Since v(1)=.4 we can find the constant:

`1/2-3/2+c=.4 ==> c=1.4 `

** To find a formula for the distance traveled we integrate the velocity function with respect to ` t ` :

`s(t)=int (t^2/2-3/2t+1.4)dt=t^3/6-t^2/4+1.4t+C `

(1) The velocity function is `v(t)=t^2/2-3/2t+1.4 ` in `"miles"/"minute" ` with `0<=t<=3.25 `

The distance function is `s(t)=t^3/6-t^2/4+1.4t ` in miles for `0<=t<=3.25 ` . (Since the initial distance traveled, at t=0, is zero the constant of integration is zero.)

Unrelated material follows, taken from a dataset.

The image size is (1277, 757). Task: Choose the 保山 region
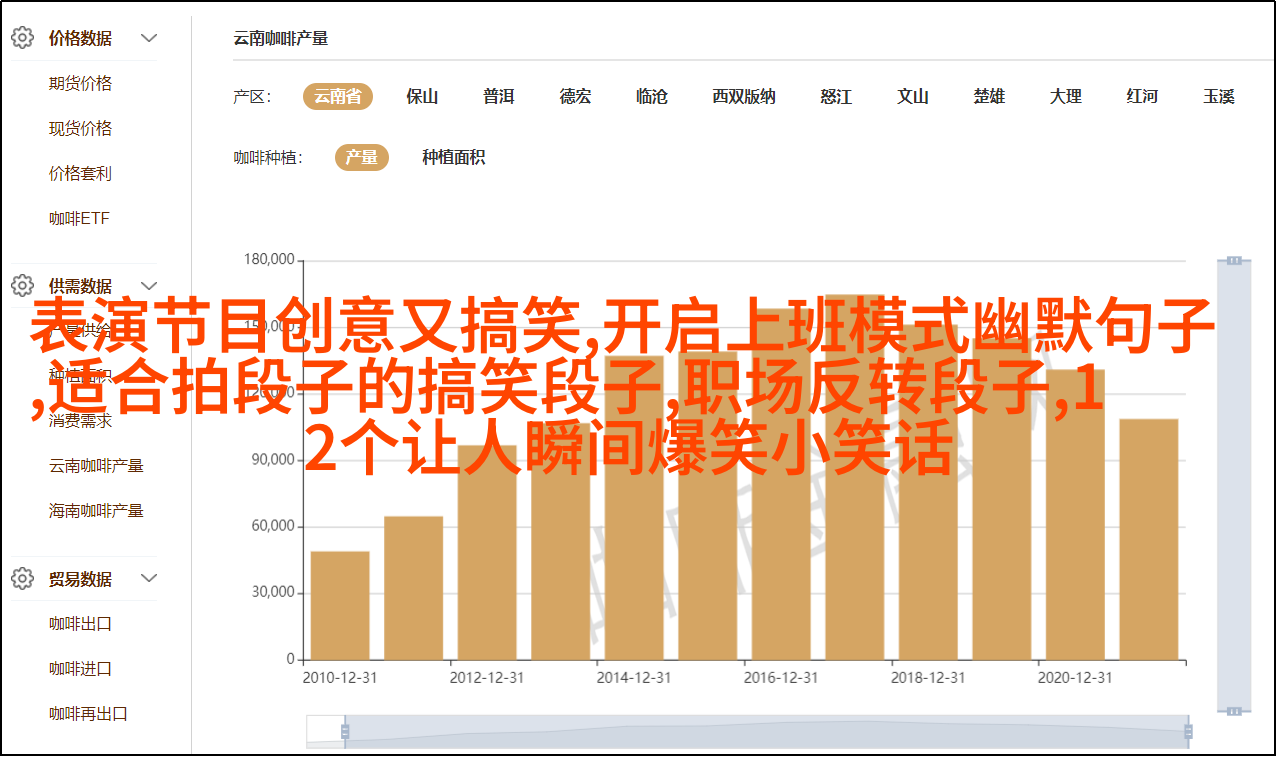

(2) The initial velocity is `v(0)=1.4 "miles"/"min" ` or 84mph.

The final velocity is `v(3.25)=1.8063 "miles"/"min"~~108.4 ` mph.

The minimum velocity occurs at t=1.5 and `v(1.5)=.275"miles"/"min" ~~16.5 ` mph.

** We can compute the minimum velocity by taking the derivative of the velocity function, which is just the acceleration function, and setting it equal to zero as minimums occur when the derivative is zero or fails to exist. **

(3) Assuming that the velocity is minimum when we crest the hill, the time to the top of the hill is 1.5 minutes.

(4) The total distance is given by `s(3.25)~~7.6307 ` miles.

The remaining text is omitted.